There is a whole cottage industry that has cropped up around providing unconventional advice.
Much of the “advice” comes from social science research that the advice-givers believe can be applied to ordinary, everyday life outside of a science experiment. Regardless of context.
Still other “advice” is really a contrarian point of view, things like suggesting that people’s flaws are the reason they succeeded, this while ignoring hundreds of other factors that would suggest otherwise.
There are a few reasons this unconventional advice appeals to you.
You want things to be easier. The reason you want unconventional advice is because the conventional ways of doing things are difficult. You’d rather not do the things that are necessary, so you look for some way to circumvent what is necessary and get the results you want without the effort.
The truth is that mastery takes enormous effort and energy. The results that you want only accrue to those who put in the hours. The reason the master make something look easy is because he has practiced for decades.

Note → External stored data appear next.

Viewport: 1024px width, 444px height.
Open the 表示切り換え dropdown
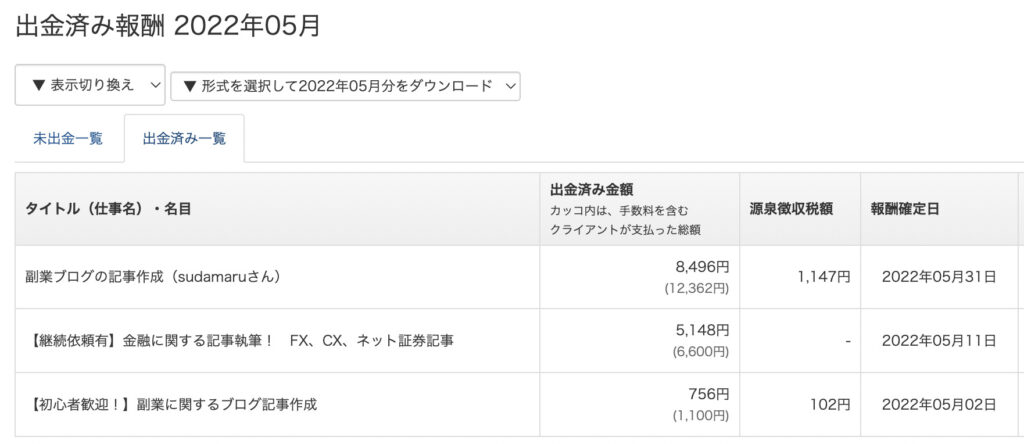tap(90, 85)
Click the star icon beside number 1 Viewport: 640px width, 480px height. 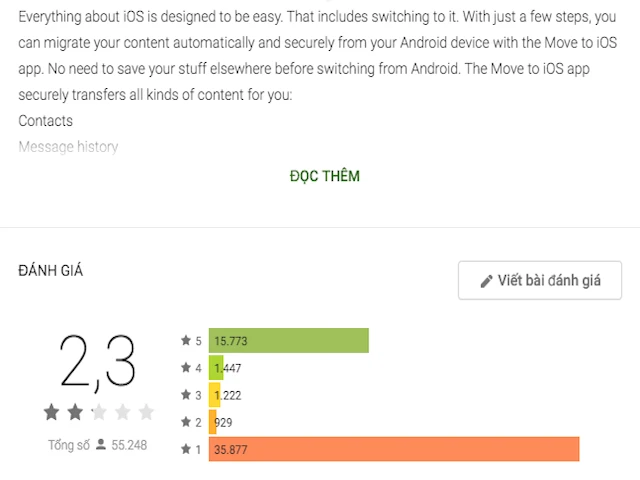pyautogui.click(x=185, y=449)
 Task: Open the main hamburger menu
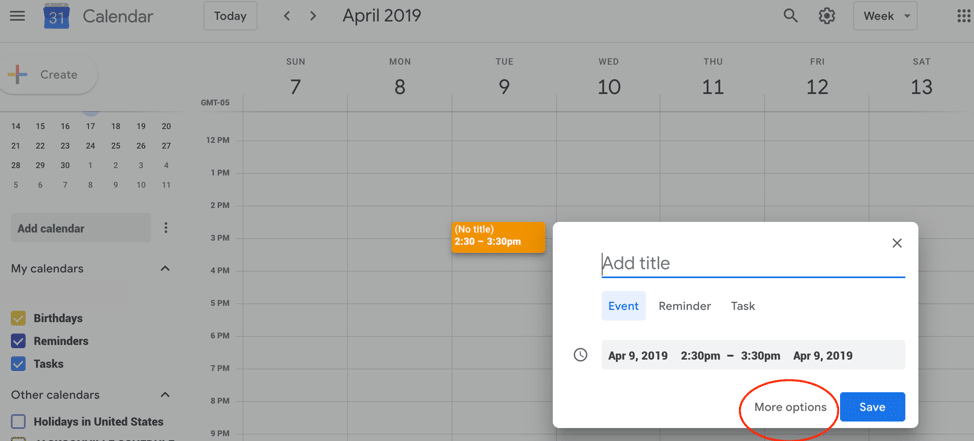17,16
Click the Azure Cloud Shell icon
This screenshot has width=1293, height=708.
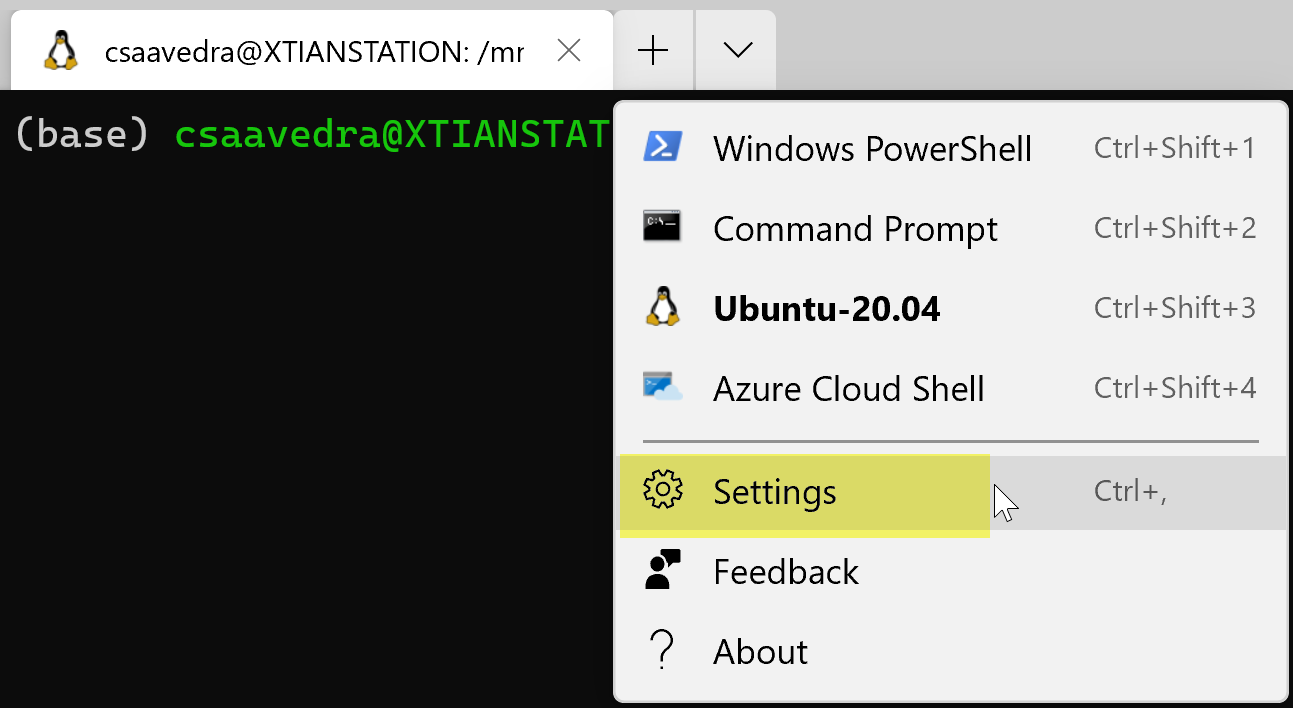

You want something now. You know the one about the best time to plant a tree being a century ago, the second best time being now? You could likely have had what you want right now, but you would have had to start a long time ago. That’s when the people who have what you want started, with few exceptions.
If you want something now, you are looking for unconventional advice because you are trying to compress time. If you are trying to compress time, it means you are trying to cram for results.
You love the lie. You want to be seduced. You want to be told that you are perfect and that you can have what you want. You want to believe that you deserve what you want without being required to do what is necessary to have it. You want the secret, the hack.
There are some fundamental principles that can’t be broken. Like Charlton Heston’s Moses in the movie The Ten Commandments said, “You can’t break the laws. You can only break yourself against them.”
Things like character and principles will serve you better than unconventional advice. Being someone worth doing business with, something worth knowing, counts for a lot more when playing the long game than does any unconventional advice.
There is a reason the fundamentals stand the test of time. There is a reason they’re conventional.